▸ **ASSIGNED TASK**: What follows is a set of entries; retype all of them exactly.

○ ○ ○ ○ ○

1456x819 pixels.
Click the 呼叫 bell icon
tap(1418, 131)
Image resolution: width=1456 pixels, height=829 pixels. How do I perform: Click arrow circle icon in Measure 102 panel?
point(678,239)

○ ○ ○ ○ ○

▸ **WRITTEN SOLUTION**:
1456x819 pixels.
Click the 呼叫 bell icon
tap(1418, 131)
Image resolution: width=1456 pixels, height=829 pixels. How do I perform: Click arrow circle icon in Measure 102 panel?
point(678,239)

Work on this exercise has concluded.